Monday, February 13, 2017

Haunted (1977)

          Time for another so-bad-it’s-good wonderment. The misguided horror picture Haunted begins in the Old West, when corrupt palefaces sentence a Native American woman to death on charges of witchcraft. A century later, a weird family resides in a ghost town. Leading the family is loutish stepfather Andrew (Aldo Ray). He’s married to Michelle (Virginia Mayo), a blind widower who spends her time playing the same song over and over again on an organthat is, whenever she’s not vividly describing memories of the first time she had sex. Even though she’s only in her 50s, she’s portrayed as suffering from dementia, a source of great sadness for her two young-adult sons. Meanwhile, the phone company inexplicably installs a phone booth in the cemetery occupying the center of the ghost town. Andrew gets calls on this phone that transform him into a psychopath. Eventually, a mysterious redhead named Jennifer (Anne Michelle) wanders into town, and she may or may not be the reincarnation of the Native American witch from the prologue. Strange and unpleasant things happen, but life, more or less, goes on—Michelle’s sons proceed with plans to put her in an asylum, and her oldest son enjoys a sudden romance with Jennifer. Sort of. When he falters during a makeout session, she asks if he’s gay and he says he’s not sure.
          Virtually nothing in Haunted makes sense, but the movie is so catastrophically bad that it’s compelling to watch. For instance, the opening-credits scene features the Native American woman riding topless through the desert while Billy Vera over-emphatically sings the ridiculous song “Indian Woman” on the soundtrack (“She rides the waves of the curse she lives!

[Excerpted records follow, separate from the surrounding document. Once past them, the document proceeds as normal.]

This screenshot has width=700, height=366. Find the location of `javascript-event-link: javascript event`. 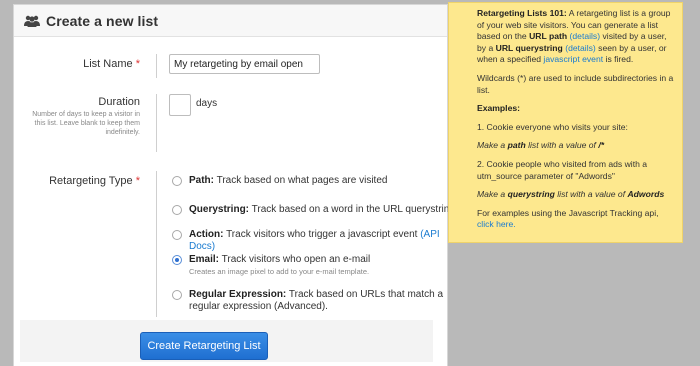

javascript-event-link: javascript event is located at coordinates (573, 59).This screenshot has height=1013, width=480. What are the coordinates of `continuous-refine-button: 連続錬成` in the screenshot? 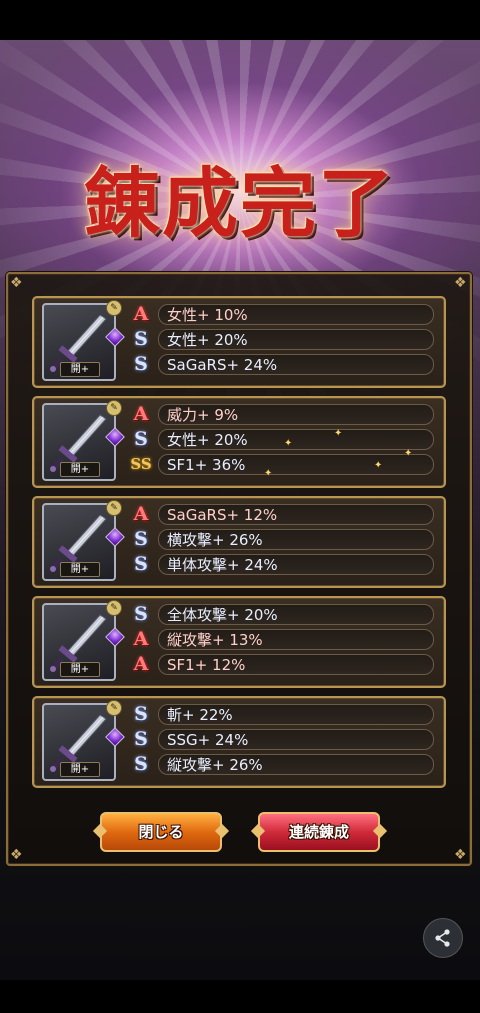 It's located at (319, 832).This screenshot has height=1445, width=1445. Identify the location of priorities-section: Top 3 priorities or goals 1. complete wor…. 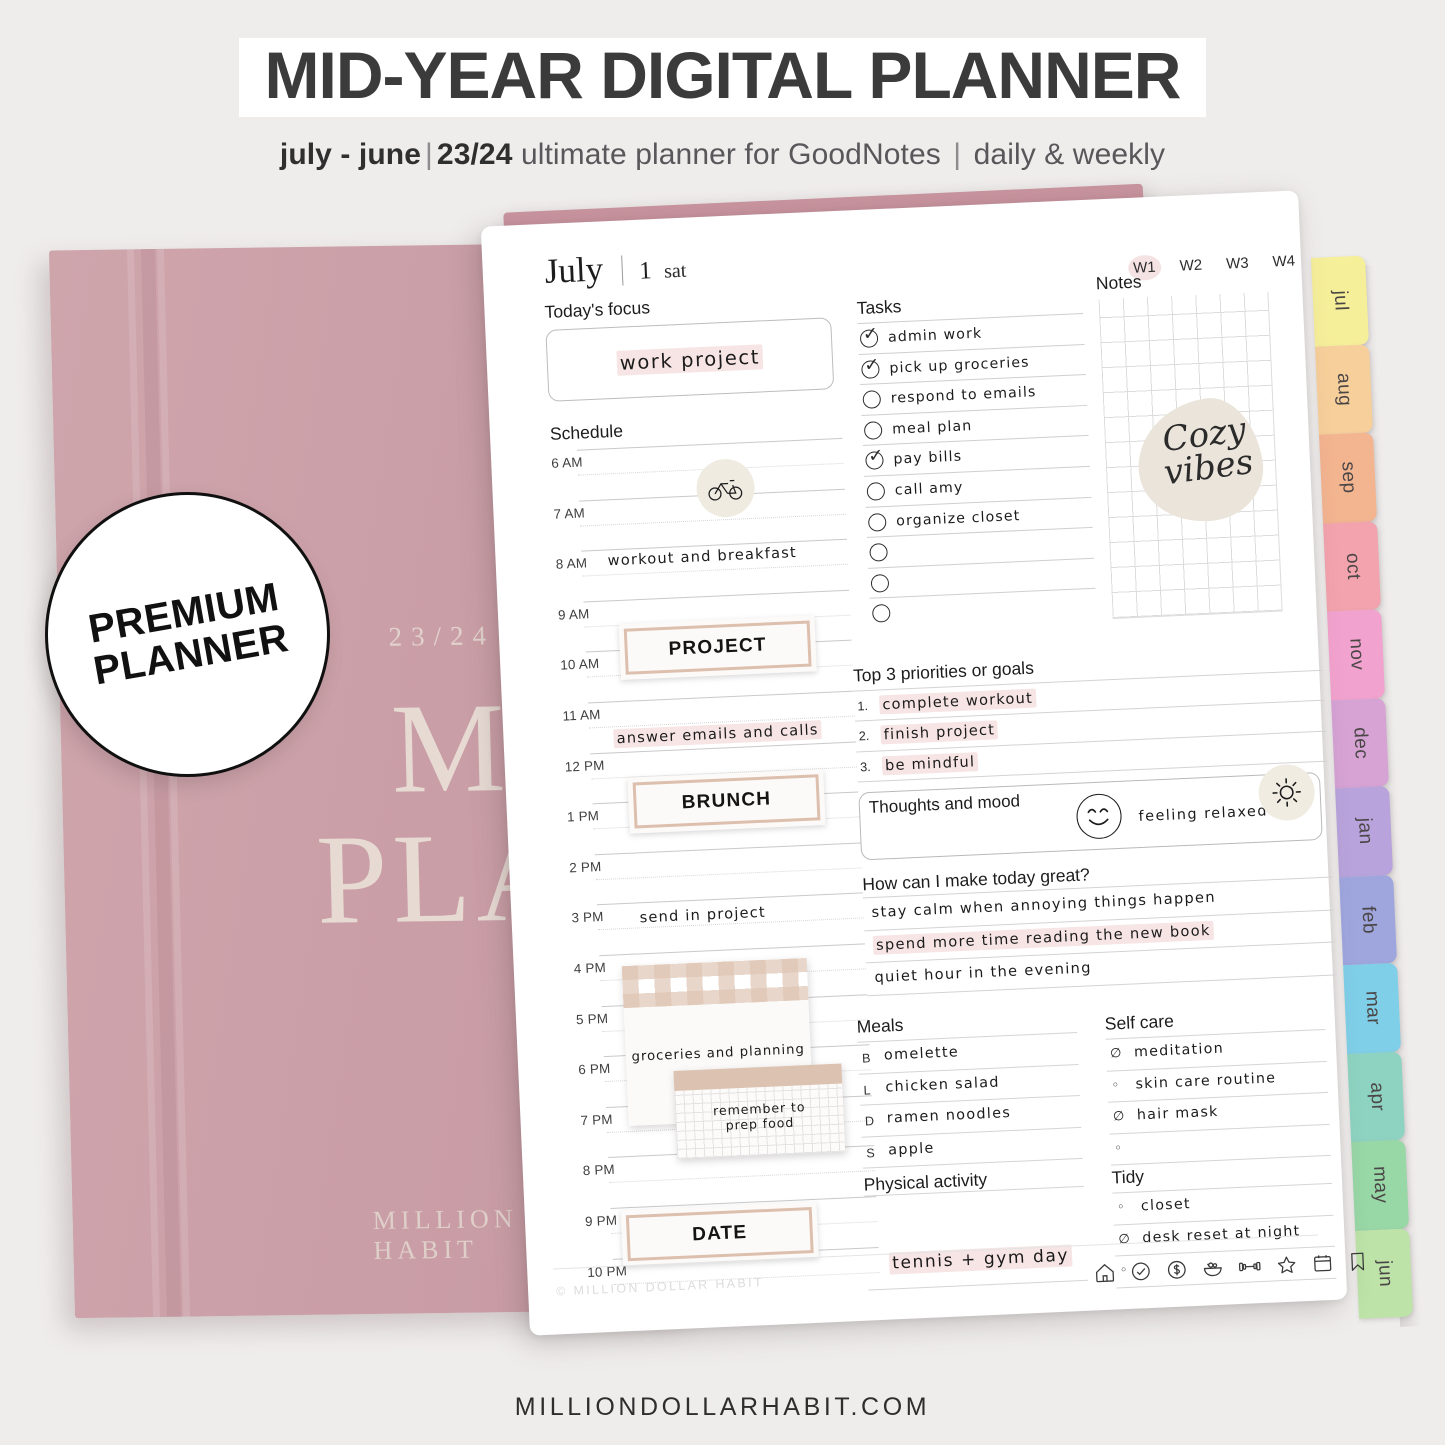
(1095, 820).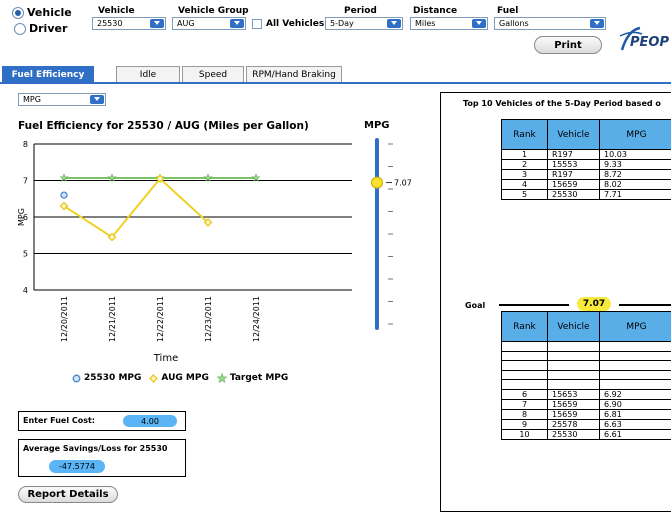 The height and width of the screenshot is (514, 671). What do you see at coordinates (259, 378) in the screenshot?
I see `legend-label: Target MPG` at bounding box center [259, 378].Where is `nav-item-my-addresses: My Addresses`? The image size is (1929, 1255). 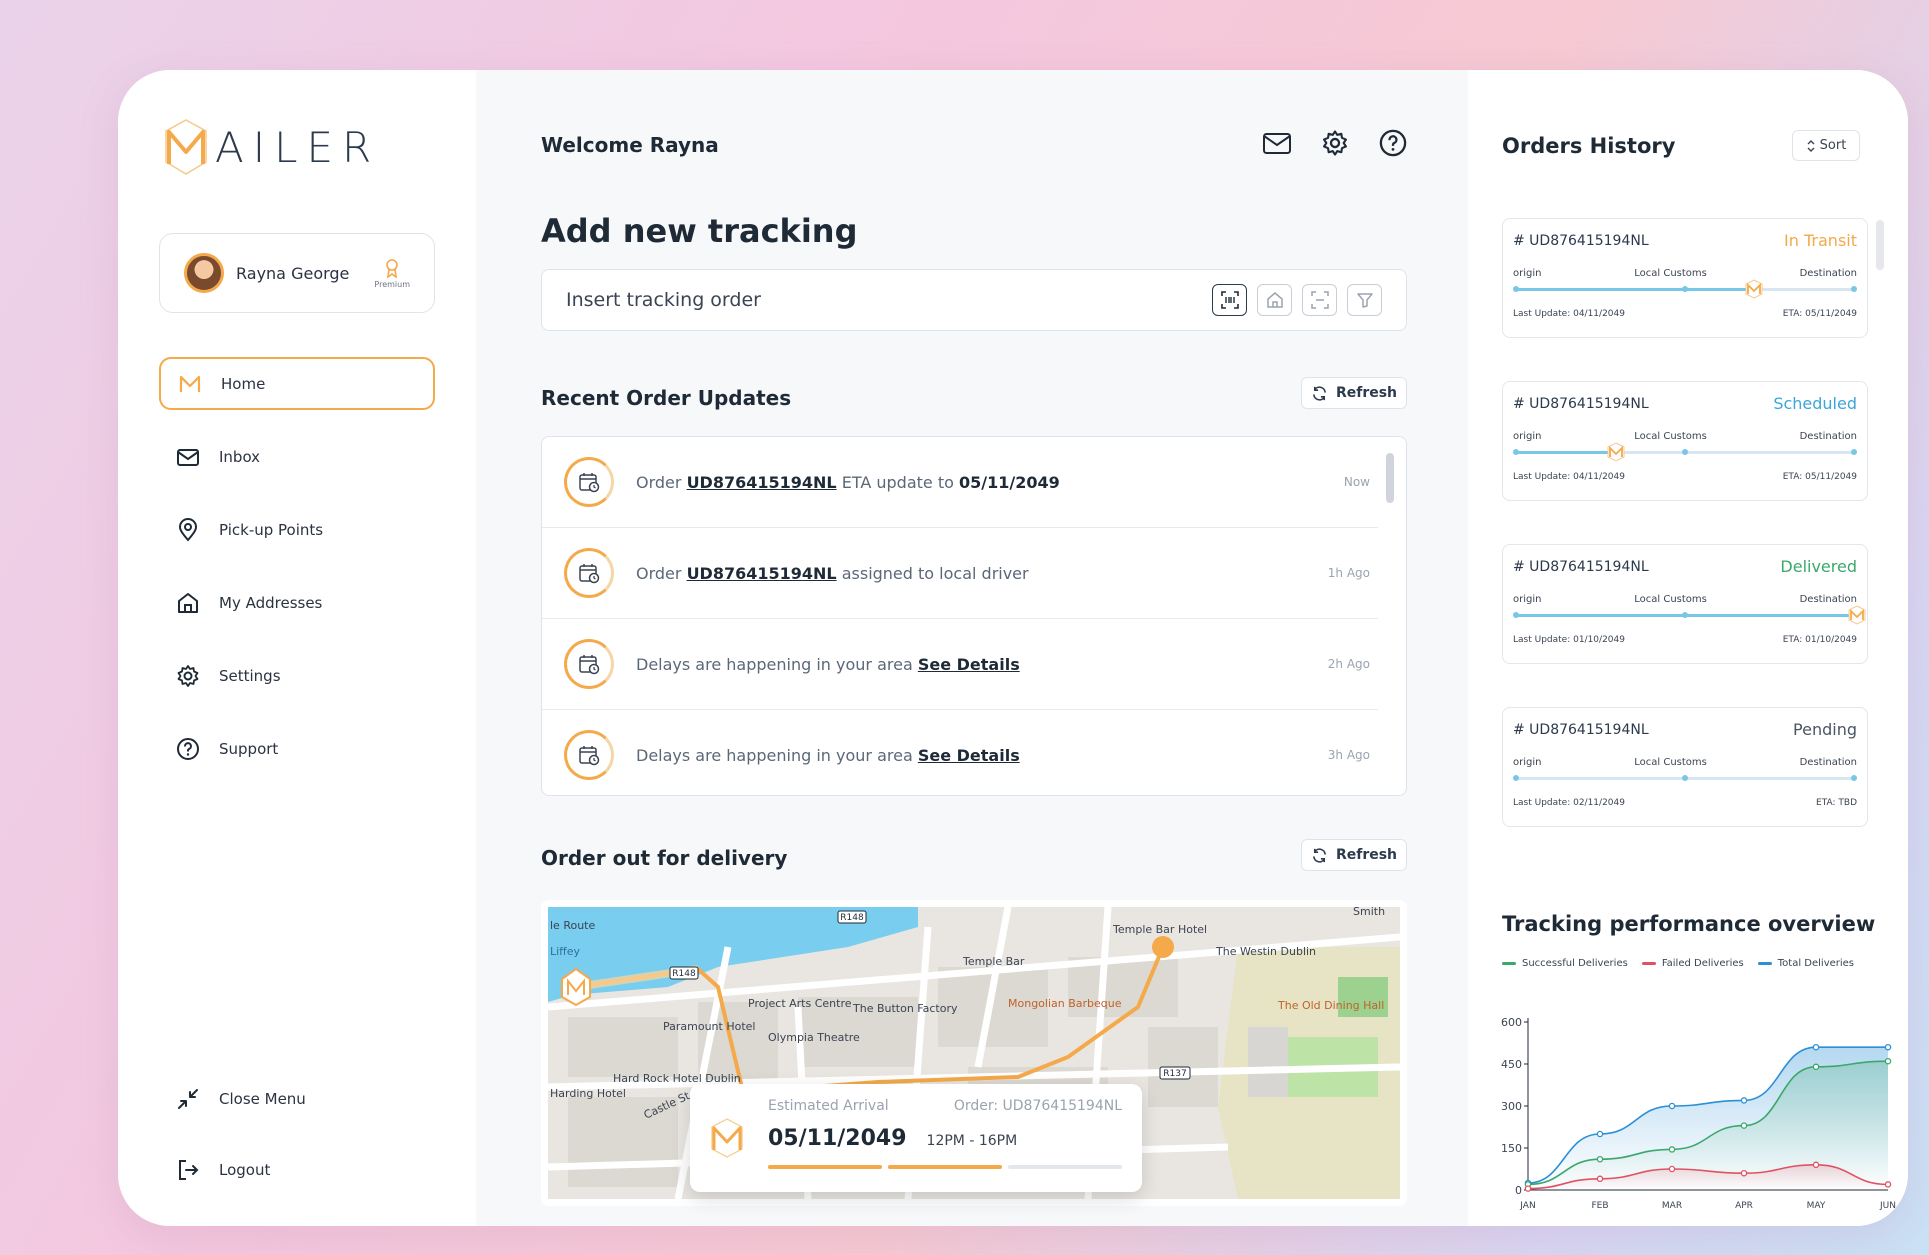 nav-item-my-addresses: My Addresses is located at coordinates (297, 602).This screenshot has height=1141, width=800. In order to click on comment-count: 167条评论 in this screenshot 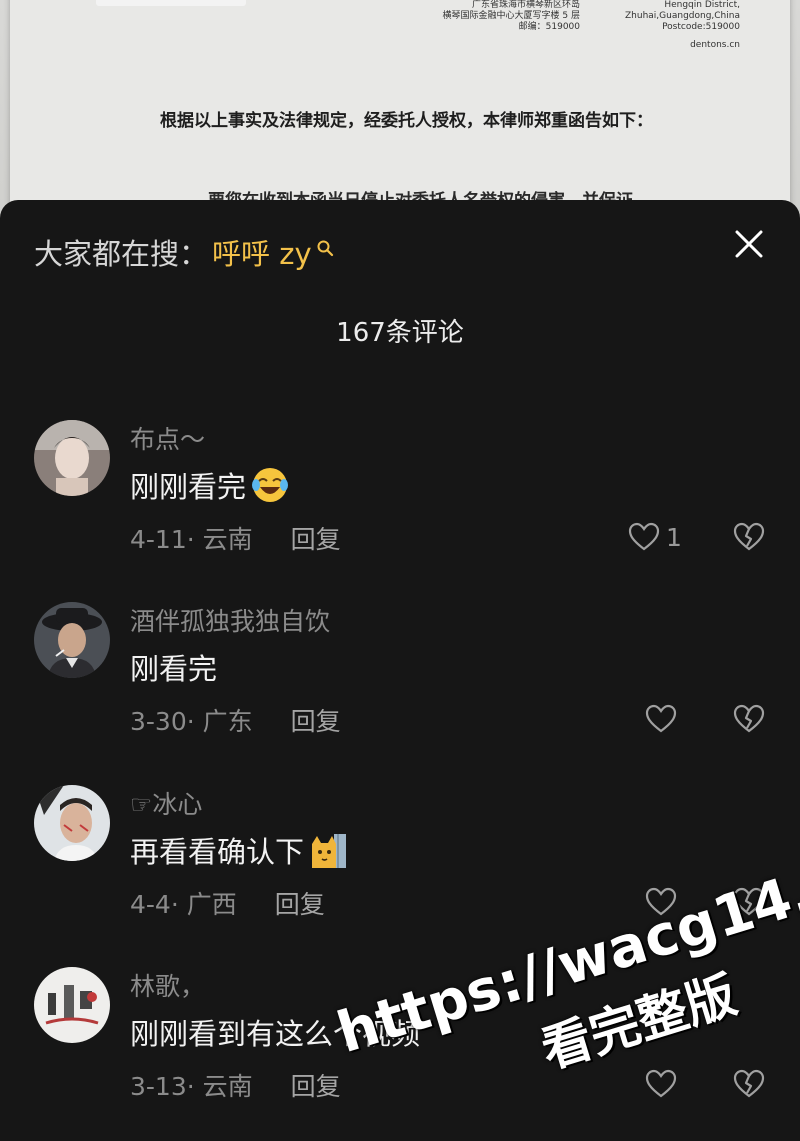, I will do `click(400, 333)`.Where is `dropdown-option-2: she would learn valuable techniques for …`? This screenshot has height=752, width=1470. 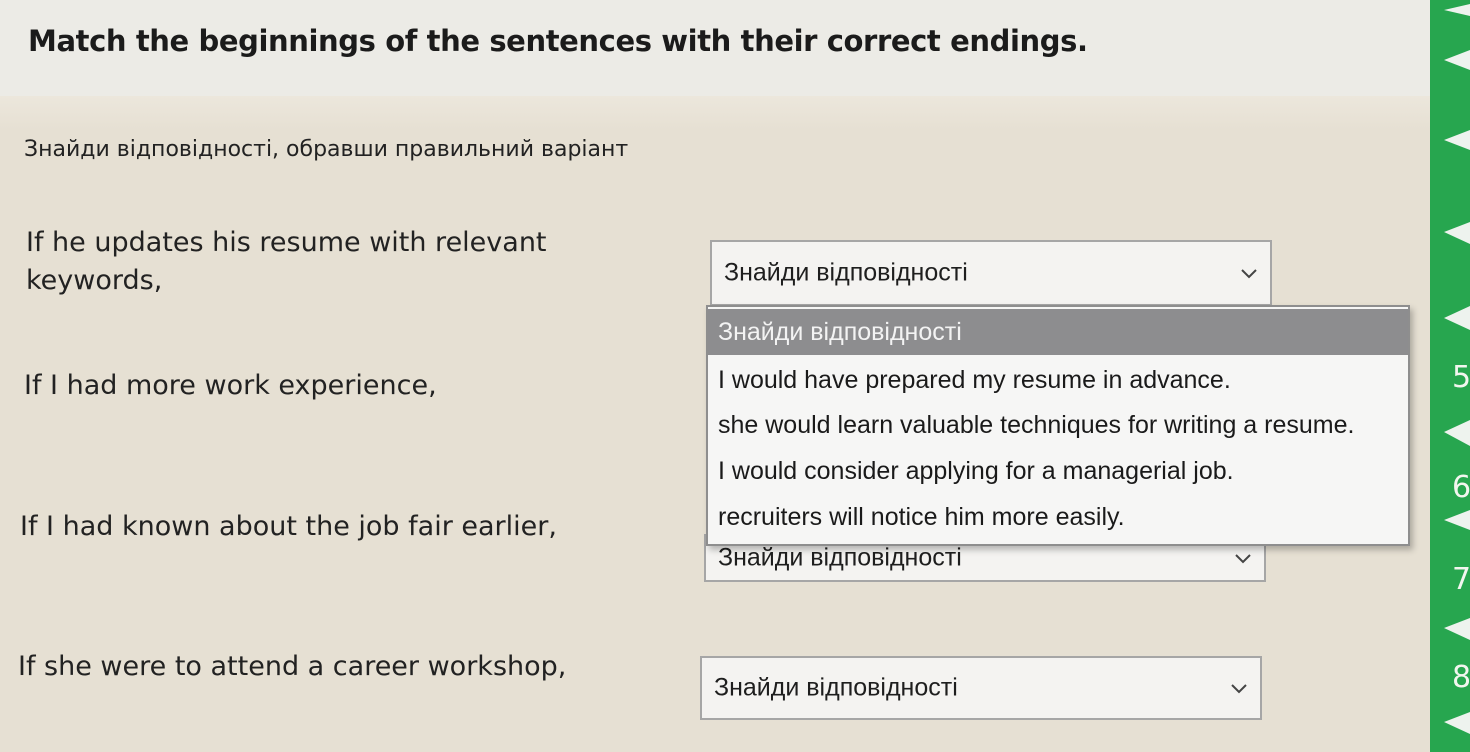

Her hate keeps her going! She’ll never forgive!”). Throughout the movie, writer-director Michael A. DeGaetano’s dialogue is awkward, stilted, and weird, so the chatter regularly slips into self-parody. Upon Jennifer’s arrival, Michelle remarks, “We haven’t had any visitors since yesterday—it’s been years!” Even though the film’s production values are borderline adequate, nearly every scene has a massive flaw in continuity, dramaturgy, logic, or storytelling, if not all of the above. The music is especially egregious, with upbeat numbers during gruesome scenes and laughably rotten lyrics decorating original songs. (Brace yourself for the picture’s noxious love theme, “A Distant Time.”) Unsurprisingly, Haunted is a washout in terms of horror, because it’s too difficult to follow what’s happening to actually find any of the onscreen events frightening.

Haunted: LAME

1 comment:

Guy Callaway said...

Remember seeing the soundtrack LP in cutout bins.